- **Extract**
========================================================================

Besides the old demons and failures, there have been other impediments to clear thinking about the upheaval in the Middle East. One is prevailing suspicion of any political Islamist, a suspicion that ignores the major differences among those who couch their objectives in Islamic terms and also overlooks how much political Islam provides a mainstream vocabulary in the Middle East today. Another impediment is the current hysteria over Iran, which has become so strong that it is coloring much else that is said and written about the Middle East. And of course there are all the politicizing influences of a presidential-election year in the United States.

In an op-ed this Sunday, Henry Kissinger offers a useful perspective on the strategically deficient American response to the Arab Spring. Some of his comments deserve challenge, and he brings some baggage and perhaps some thin skin of his own to the topic. He protests too much when he describes an evolving U.S. consensus in favor of aligning with Middle Eastern revolutionary movements as “a kind of compensation for Cold War policies—invariably described as 'misguided'—in which [the United States] cooperated with non-democratic governments in the region for security objectives.” This kind of “compensation” has not been any more in evidence in discourse on the subject than the other kinds I just mentioned. Kissinger also signs on to the fixation on Iran by unconvincingly stating that Iran is the “principal challenge” to core security objectives of achieving a durable Arab-Israeli peace, ensuring the free flow of oil and avoiding a regional hegemon. (Possible responses to the fixation, rather than Iran itself, may endanger the first two objectives and disprove that Iran is the main problem with the third.)

========================================================================

- **Stored data**
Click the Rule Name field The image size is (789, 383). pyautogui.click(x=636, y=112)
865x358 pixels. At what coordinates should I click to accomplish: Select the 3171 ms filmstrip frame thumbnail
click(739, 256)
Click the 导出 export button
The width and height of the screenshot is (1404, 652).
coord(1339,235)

========================================================================

- **Given exercise 1**
List the core security objectives that the commentary on the Middle East says Kissinger names.
- **Given exercise 2**
In the commentary on the Middle East, what does Kissinger call the "principal challenge" to core security objectives?

- **Correct answer 1**
- Achieving a durable Arab-Israeli peace
- Ensuring the free flow of oil
- Avoiding a regional hegemon

- **Correct answer 2**
Iran.